HEV is a small non-enveloped virus belonging to the genus Hepacivirus in the Hepeviridae family. HEV has a positive-sense, single-stranded, RNA genome.11,12 Around 20 million HEV infections occur every year in the world, and HEV is one of the most common causes of acute viral hepatitis in most regions.12 HEV has four genotypes, which are HEV1 to HEV4.11,12 HEV1 and HEV2 are only found in humans and spread through contaminated water in many developing countries; HEV1 infections are prevalent in Asia, whereas HEV2 infections are in Africa and Mexico.11,12 HEV3 and HEV4 are found in many mammals, including humans, including pigs, wild boars, and deer, and infections in humans occur in both developed and developing countries.11,12 HEV3 and HEV4 infections are linked to the consumption of raw or undercooked pork, which infect people sporadically through food in industrialized countries.11,12 Human-to-human transmission of HEV3 and HEV4 occurs only via bloodborne transmission in industrialized countries, and there have been reports of transfusion-related HEV infections.12–14 Whereas HEV-IgM and HEV-RNA are utilized in most countries to diagnose HEV infection, HEV-IgA measurement is common in Japan since it was covered by the National Health Insurance Program in 2011.1,2 HEV-IgA is slightly more specific than HEV-IgM and is more useful than HEV-RNA in terms of specificity and duration.6,7,15 In our case, the patient had not undergone a blood transfusion before and was diagnosed with HEV-IgA alone, and therefore the genotype is unknown.

In most cases, HEV infection is asymptomatic.13,14 Acute HEV3 and HEV4 infections typically last 4–6 weeks and are self-limited, with symptoms including jaundice, malaise, anorexia, nausea, abdominal pain, fever, and arthralgia.4 When treated, patients with acute HEV3 infection appear to be sensitive to ribavirin monotherapy.4 HEV3 may develop chronic HEV in solid-organ transplant recipients.4,13 HEV may be misdiagnosed as drug-induced liver injury, and a UK study found that 13% of presumed drug-induced liver injury was acute HEV3 infection.16 There is a previous report that liver enzyme levels can predict the possibility of HEV.17 In light of the literature, our patient had AST 542 IU/L, ALT 651 IU/L, and ALP 566 U/L, with R-value of 8.26, supporting the diagnosis of HEV.

HEV Infection and PD

Reportedly, HD patients have a high prevalence of HEV-IgG positivity rate compared to patients with PD,8 and they may be acquired by blood contamination.10 In contrast, it is said that HEV infection is more common in patients with PD than in healthy individuals.18 The patient in our case was asymptomatic and had a self-limited course. Ultrafiltration and solute removal by PD were not affected during the observation.
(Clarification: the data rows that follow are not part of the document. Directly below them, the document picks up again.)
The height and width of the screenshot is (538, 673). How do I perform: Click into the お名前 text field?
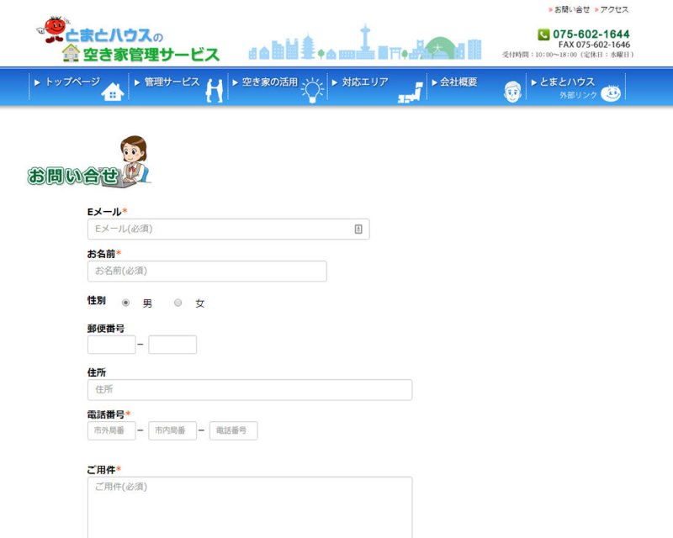pos(207,271)
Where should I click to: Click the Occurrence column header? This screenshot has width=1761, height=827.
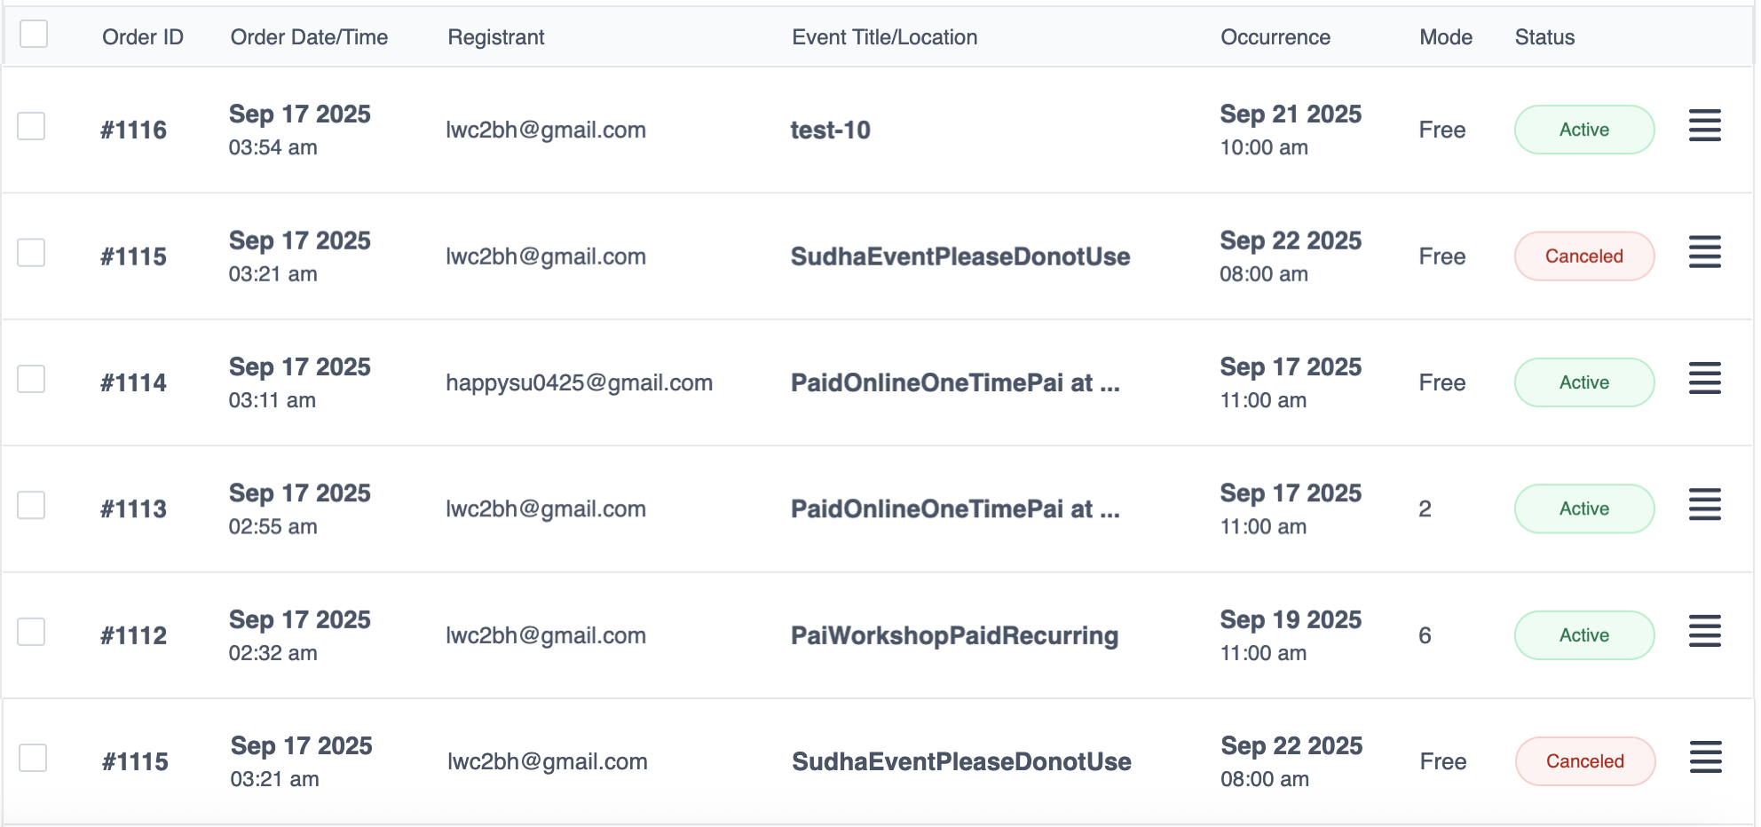coord(1275,37)
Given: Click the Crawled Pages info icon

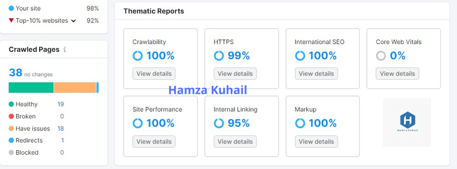Looking at the screenshot, I should pyautogui.click(x=65, y=50).
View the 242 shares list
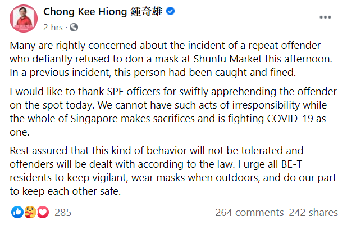 (313, 213)
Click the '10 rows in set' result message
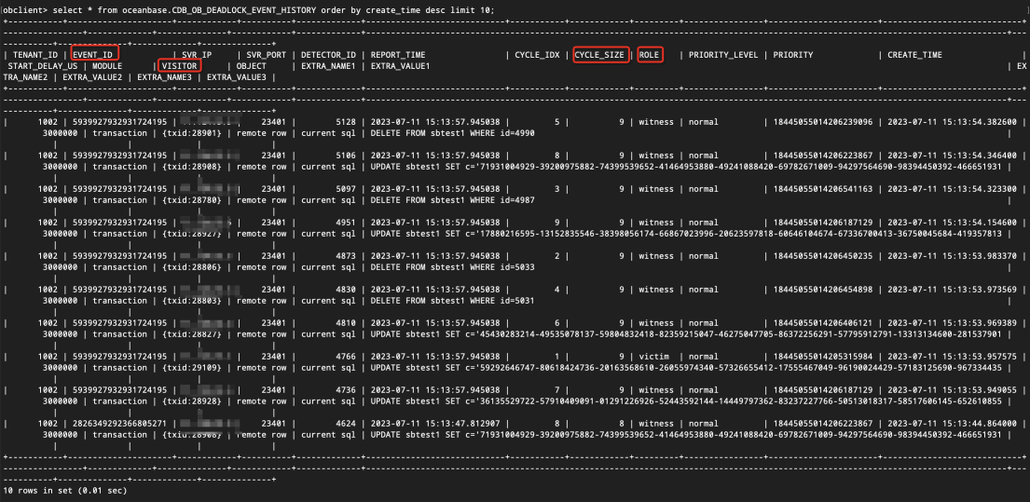 [65, 490]
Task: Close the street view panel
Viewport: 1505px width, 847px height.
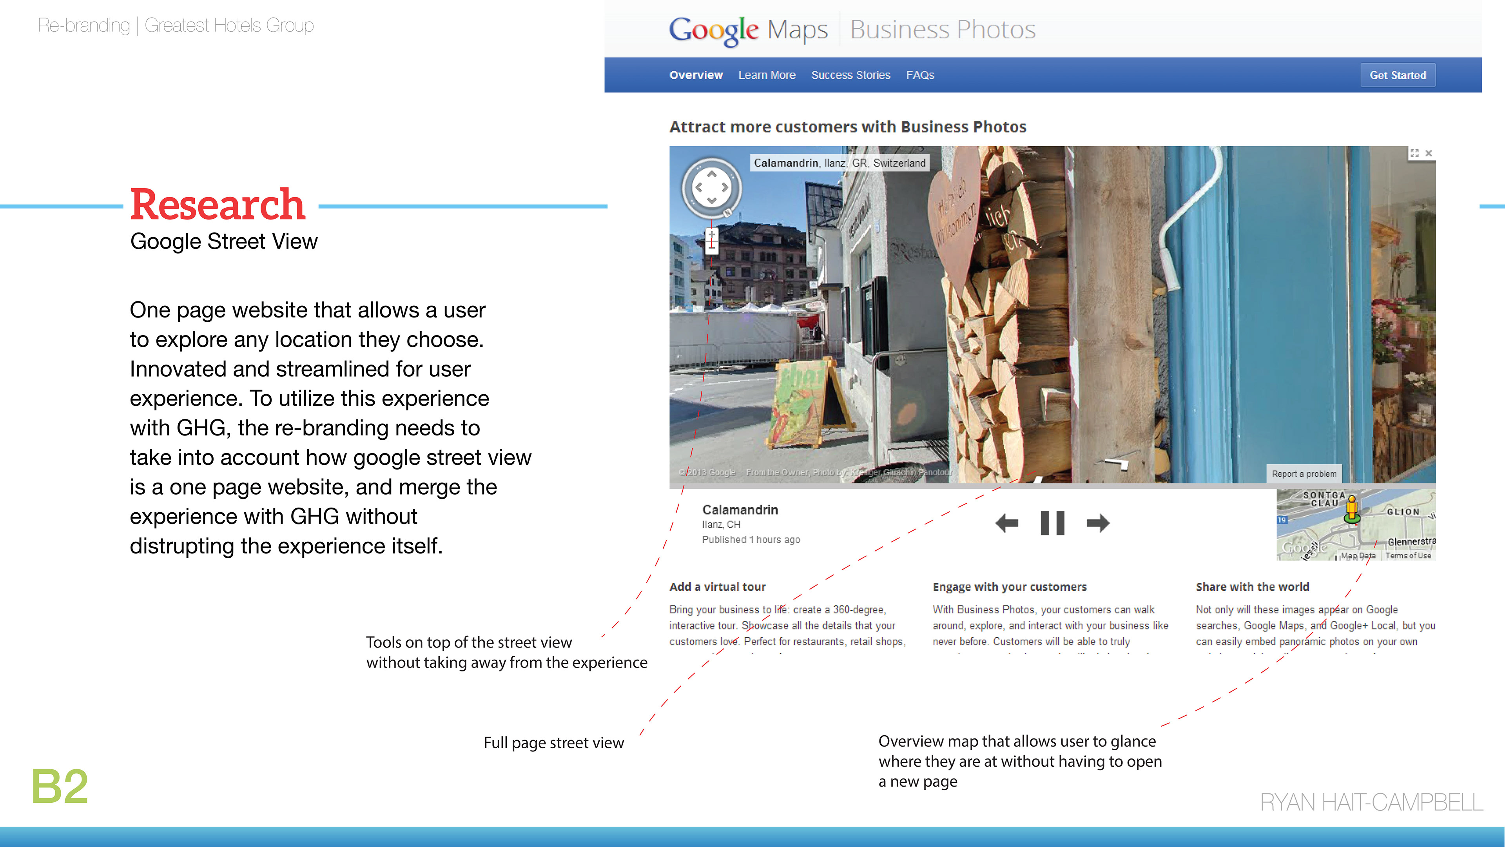Action: [x=1428, y=153]
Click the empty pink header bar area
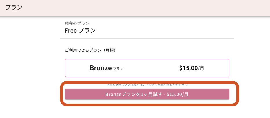270x118 pixels. (x=146, y=8)
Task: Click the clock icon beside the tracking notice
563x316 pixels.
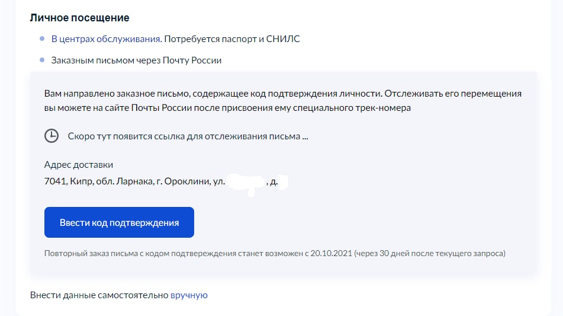Action: point(52,136)
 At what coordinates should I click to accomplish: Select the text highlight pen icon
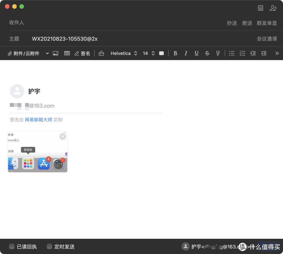218,53
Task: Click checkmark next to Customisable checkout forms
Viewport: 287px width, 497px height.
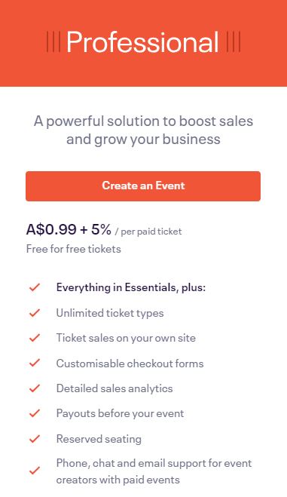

On the other hand, HEV poses a risk to pregnant women and elderly people with liver disease who may develop fulminant HEV infection.12,13 Although PD has a lower risk of bloodborne infection than HD as a modality, HEV infection is a disease that should not be overlooked. Because patients undergoing dialysis are often polypharmatic, HEV infection may be misdiagnosed as drug-induced liver injury. There have been very few reports of HEV among patients with PD, and its clinical behavior is still unknown. More research, including reports on aggravation risk factors, is required.

Limitations

The virus genotype and infection route are unknown in this case. Although serological diagnosis using HEV-IgA is a well-established test in Japan, IgM class antibody was not identified and the effects of drug-induced liver injury, including tolvaptan, cannot be ruled out either.

Conclusion

When encountered with patients developing liver injury during PD, HEV infection should be included in the differential diagnosis.